On July 22, 2014, two conflicting decisions on the legality of insurance subsidies provided in federally established health care exchanges were handed down. In the Halbig decision, discussed previously in this blog, the D.C. Circuit of the U.S. Court of Appeals ruled that such subsidies are not allowable on federally established exchanges. The second decision, in King v. Burwell, directly conflicted with the Halbig decision, with the Fourth Circuit of the Court of Appeals ruling that such subsidies are allowable on federally established exchanges. This case is the topic of this post.
The plaintiffs in King v. Burwell, which may be read in full here, were Virginia residents who did not wish to purchase comprehensive health insurance. Due to Virginia’s refusal to establish a state health care exchange, citizens of the state were to use the federally established exchange healthcare.gov. The plaintiffs’ opposition to the availability of insurance subsidies in federally established exchanges is linked to the individual mandate provision of the ACA. The plaintiffs argue that absent these subsidies, they would fall under the ACA’s unaffordability exemption and not be required to purchase health insurance. Due to their low income, the plaintiffs argue that the availability of these subsidies makes them subject to the individual mandate and therefore imposes an undue financial burden on them, as they will be required to either obtain insurance or pay a penalty.
The crux of the plaintiffs’ argument in King is essentially the same as that of the plaintiffs in Halbig; they believe that the language of the ACA which allows for insurance subsidies in exchanges “established by the state” prevents these subsidies from being available on federally established exchanges. However, unlike the court in Halbig, the Court found this argument unpersuasive and ruled in favor of the government’s broader interpretation of the statutory language.
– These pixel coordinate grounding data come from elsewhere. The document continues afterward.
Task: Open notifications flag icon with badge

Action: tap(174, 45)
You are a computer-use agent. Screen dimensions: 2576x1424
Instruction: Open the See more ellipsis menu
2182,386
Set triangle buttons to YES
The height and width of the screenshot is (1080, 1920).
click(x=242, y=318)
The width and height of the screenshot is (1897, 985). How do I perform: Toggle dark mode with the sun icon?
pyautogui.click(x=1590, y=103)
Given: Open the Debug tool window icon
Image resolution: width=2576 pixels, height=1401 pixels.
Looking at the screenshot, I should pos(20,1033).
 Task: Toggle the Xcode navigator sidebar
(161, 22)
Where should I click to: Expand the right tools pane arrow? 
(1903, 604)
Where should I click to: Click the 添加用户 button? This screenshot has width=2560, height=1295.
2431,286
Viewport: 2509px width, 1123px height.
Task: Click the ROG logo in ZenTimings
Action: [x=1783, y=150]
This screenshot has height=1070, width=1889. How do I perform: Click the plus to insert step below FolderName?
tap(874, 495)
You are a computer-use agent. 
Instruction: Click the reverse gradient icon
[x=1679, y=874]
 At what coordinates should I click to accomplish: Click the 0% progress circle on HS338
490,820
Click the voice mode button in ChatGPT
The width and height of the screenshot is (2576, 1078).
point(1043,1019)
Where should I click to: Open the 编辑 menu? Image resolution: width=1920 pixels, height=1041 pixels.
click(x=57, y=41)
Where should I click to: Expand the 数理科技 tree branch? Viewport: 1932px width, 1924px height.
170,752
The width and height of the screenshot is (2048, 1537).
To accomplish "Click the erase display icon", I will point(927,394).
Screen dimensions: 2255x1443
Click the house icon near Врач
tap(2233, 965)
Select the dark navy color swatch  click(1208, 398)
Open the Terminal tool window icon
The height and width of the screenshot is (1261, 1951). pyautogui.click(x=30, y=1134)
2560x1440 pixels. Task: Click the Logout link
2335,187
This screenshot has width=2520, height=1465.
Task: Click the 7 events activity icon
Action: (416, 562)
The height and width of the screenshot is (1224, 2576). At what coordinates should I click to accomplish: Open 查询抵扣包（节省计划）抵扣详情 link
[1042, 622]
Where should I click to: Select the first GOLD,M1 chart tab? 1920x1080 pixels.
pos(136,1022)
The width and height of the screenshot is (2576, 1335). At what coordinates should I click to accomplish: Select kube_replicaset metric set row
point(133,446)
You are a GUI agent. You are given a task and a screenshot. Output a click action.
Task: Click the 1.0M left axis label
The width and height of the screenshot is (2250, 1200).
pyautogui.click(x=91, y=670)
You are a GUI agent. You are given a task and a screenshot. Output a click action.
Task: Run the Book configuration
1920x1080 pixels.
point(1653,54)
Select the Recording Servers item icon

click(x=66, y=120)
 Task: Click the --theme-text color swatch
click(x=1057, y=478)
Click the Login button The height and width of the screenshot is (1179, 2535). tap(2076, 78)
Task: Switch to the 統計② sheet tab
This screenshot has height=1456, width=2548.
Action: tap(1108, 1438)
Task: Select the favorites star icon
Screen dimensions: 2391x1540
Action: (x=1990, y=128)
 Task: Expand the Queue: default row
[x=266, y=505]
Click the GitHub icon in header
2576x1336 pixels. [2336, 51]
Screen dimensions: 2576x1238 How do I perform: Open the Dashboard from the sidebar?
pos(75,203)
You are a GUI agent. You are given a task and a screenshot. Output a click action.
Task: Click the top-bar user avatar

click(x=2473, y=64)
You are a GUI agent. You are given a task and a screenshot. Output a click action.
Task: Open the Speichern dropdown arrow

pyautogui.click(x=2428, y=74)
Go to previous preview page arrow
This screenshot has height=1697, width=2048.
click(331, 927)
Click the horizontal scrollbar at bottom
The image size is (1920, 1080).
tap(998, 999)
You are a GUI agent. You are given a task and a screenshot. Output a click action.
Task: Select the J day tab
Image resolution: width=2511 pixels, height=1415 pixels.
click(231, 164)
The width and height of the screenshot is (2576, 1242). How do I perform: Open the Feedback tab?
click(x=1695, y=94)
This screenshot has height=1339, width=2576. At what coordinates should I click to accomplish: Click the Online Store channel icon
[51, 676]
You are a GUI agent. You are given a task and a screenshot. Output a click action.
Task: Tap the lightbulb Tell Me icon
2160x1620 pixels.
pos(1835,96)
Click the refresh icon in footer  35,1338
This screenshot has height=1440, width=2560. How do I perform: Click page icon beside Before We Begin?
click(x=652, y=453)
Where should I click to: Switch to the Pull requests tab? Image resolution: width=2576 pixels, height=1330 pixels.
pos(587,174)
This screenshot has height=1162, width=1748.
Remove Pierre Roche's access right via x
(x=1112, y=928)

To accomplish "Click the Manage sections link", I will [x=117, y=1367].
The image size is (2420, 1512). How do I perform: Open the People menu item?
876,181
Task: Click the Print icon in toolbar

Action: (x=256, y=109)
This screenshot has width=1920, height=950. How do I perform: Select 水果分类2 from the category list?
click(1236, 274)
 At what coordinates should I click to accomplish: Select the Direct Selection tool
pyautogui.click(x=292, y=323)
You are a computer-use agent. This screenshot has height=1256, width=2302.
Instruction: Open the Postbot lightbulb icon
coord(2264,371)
The rationale behind the Fourth Circuit’s ruling is centered on the perceived ambiguity of the statutory language. The King court explains that, taken in context of the entire act, the language in question could have two reasonable interpretations. One of these interpretations is that taken by the plaintiffs, while the other is the broad interpretation presented in the IRS’ final regulation on this matter, which allows for insurance subsidies on all health care exchanges. Due to the fact that the IRS has interpretative authority, the Court explains that they are not authorized to supplant the IRS’ interpretation of the statute unless it is clearly “arbitrary, capricious, or manifestly contrary to the statute.” The Court determined that the IRS’ interpretation did not fall into any of these categories, and therefore upheld the IRS’ ruling and the legality of insurance subsidies in federally established exchanges.
This decision will be appealed, similar to the Halbig decision. Until a final decision on this issue is published (likely by the United States Supreme Court), employers should continue to proceed as if the employer penalties are applicable in states with federally facilitated exchanges.